So how much to charge there? Or is this being done under the rubric of Greenwashing?

If we’re going to have multiple standards, I’m glad to see that at least some entities will support both. Isn’t Kia part of the SAE CCS camp? Ultimately it could be that they want to move their EVs over to SAE without abandoning existing drivers. Using CHAdeMO today lets them take advantage of existing chargers in the ground.

Kia is in the CHAdeMO camp.

The CCS camp is

1) GM (produces a limited number of Sparks w/CCS)
2) Ford (no DCQC port)
3) VW
4) Audi (no DCQC)
5) Mercedes (no DCQC)
6) Fiat/Chrysler (no DCQC)
7) BMW
8) Porsche (no DCQC)
9) Renault (no CCS)

Lately I have been more worried about them putting in some more DC fast chargers then them raising the capacity of the existing EV batteries on the road.

If the costs of a muti standard charger are only 10% to 15% more then a one standard charger then it would make sense to go for a muti. This reminds me of the reason why I bought a DVD and video player VCR in that I could buy DVD’s but not have my old videos have to get thrown out.

The only thing I hope Kia does is that they put some of these muti standard chargers in the EV Badlands in California. Along them trying to put some DC chargers that go from San Fransisco to Denver or Salt Lake City. Also I really hope they put some muti standard chargers in the EV void in Appalachia.

I find this very heartening news. It tells me that they truly do support the overall expansion of EV’s, not just one charging standard over another. Frankly, if I were a car dealer looking to sell EV’s, I would love it if there was a steady stream of cars parked at the QC station (or their Level II’s) as it would constantly reinforce that EV’s exist, they work great and charging them is hardly a problem. Just putting it out there on a regular basis that an EV can be a great choice for a buyer will help sell their KIA Soul EV. In addition, the goodwill shown towards other EV brands’ drivers cannot hurt, as we will remember those dealers who treated us well. Now, let’s get the KIA dealerships in Philly to sell the Soul EV.

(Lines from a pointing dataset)
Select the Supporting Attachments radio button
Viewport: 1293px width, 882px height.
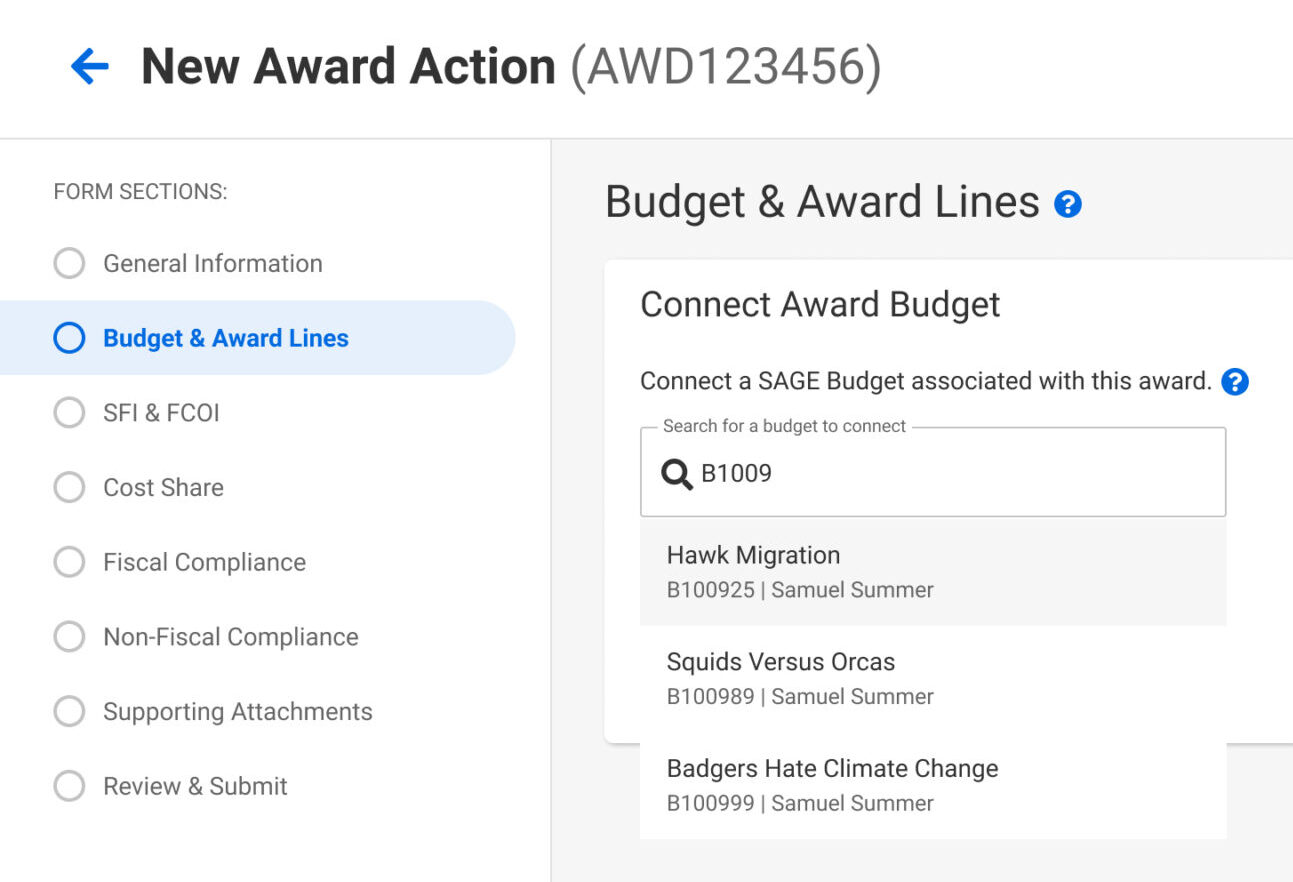click(x=69, y=711)
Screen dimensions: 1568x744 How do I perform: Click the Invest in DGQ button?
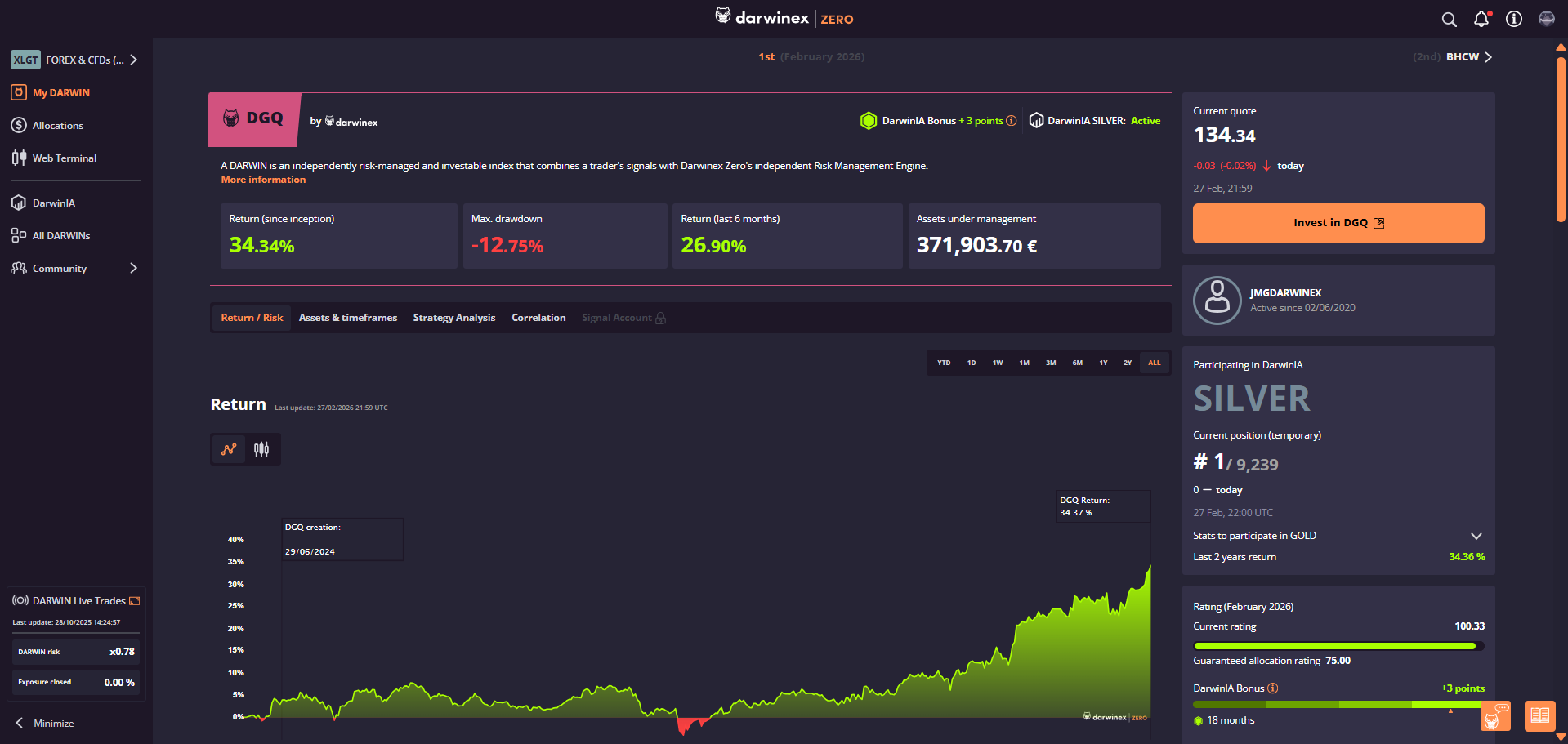pos(1338,222)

## Exercises to complete
1 - Extract the passage of the thread on EV charging standards from "2) Ford (no" up to and including "void in Appalachia.".
2 - Extend the thread on EV charging standards past its final sentence.
These lines have no connection to the thread on EV charging standards.

## Replies
1 -
2) Ford (no DCQC port)
3) VW
4) Audi (no DCQC)
5) Mercedes (no DCQC)
6) Fiat/Chrysler (no DCQC)
7) BMW
8) Porsche (no DCQC)
9) Renault (no CCS)

Lately I have been more worried about them putting in some more DC fast chargers then them raising the capacity of the existing EV batteries on the road.

If the costs of a muti standard charger are only 10% to 15% more then a one standard charger then it would make sense to go for a muti. This reminds me of the reason why I bought a DVD and video player VCR in that I could buy DVD’s but not have my old videos have to get thrown out.

The only thing I hope Kia does is that they put some of these muti standard chargers in the EV Badlands in California. Along them trying to put some DC chargers that go from San Fransisco to Denver or Salt Lake City. Also I really hope they put some muti standard chargers in the EV void in Appalachia.

2 -
If they put in two more quick chargers near the middle of the New Jersey Turnpike in Central New Jersey and two quick chargers in Aberdeen Maryland it would make it possible to drive 300 miles in one day in a Mitsubishi i-miev.

If Kia is spending money to build quick chargers then it’s starting to look like Kia wants some of Nissan’s sales action. More then the Kia being a car they have to build. In that a lot of the complacence cars don’t have DC quick charging on them.

So an 125A DCFC.

Kia Soul EV:
Max. Battery Voltage: 360V
Connector: CHAdeMO
Max. Charging Power: 45 kW … note: not 50 kW as going 500V at 100A would destroy the battery! Expect charging power above 50% SOC to be significantly reduce below max. power available.

name: ABB 53 CJ
Maximum output power: 50 kW … max. number like a redline on ICE
output type: C (CCS), J (CHAdeMO) … ABB connector type codes
Maximum output current: 125A … most important number to look at for determining charging speed.
Output voltage range: 50-500V … only need to check if your EV pack voltage falls in operating range for the charger (voltage set by battery, not charger)


BTW: the 10-20 kW CCS/CHAdeMO Wall Charger on page 6 is interesting! 😉

For speed, it’s better to Amp-up than to Power-up!

I used the new ABB CHAdeMO/CSS charger at Point Reyes Station this weekend to test out the fast charging capability of my wife’s new BMW i3 and the specs marked on the charger connector were 50 kW and 500 V 165 A for the CCS side and 500 V 120 A for the CHAdeMO side.

I don’t know if this is the same model charger as the one at the Kia dealer and I don’t know how much power the i3 can handle because 1) BMW doesn’t show you any useful charging stats other than “charging active” and a guesstimate when charing will be complete and 2) we arrived with 72% state-of-charge (per the i3 iPhone APP) since I didn’t want to be stranded if the charger was broken. But based on the 165 Amp rating for the CCS, it seems the charger I used should be able put out an honest 50 kW at a voltage that corresponds to a nearly empty EV battery.

Again, 50kW DCFC is a waste of money.

To really help out the EV cause, they should be helping establish the L2 charging infrastructure that makes sense for the long term. More time, effort and money into L2 charging at hotels, parks of all sorts, tourist attractions, and so forth. For each DCFC they put in they could install 4-10x L2 charging.

Each of these DCFC installs will have a short service life. They are sized too small and put in the wrong places. When it comes time to install 100kW+ DCFC, they will all have to be pulled, new wiring and possibly new transformers have to be installed. Almost all of the investment for the 50kW EVSE will be thrown away.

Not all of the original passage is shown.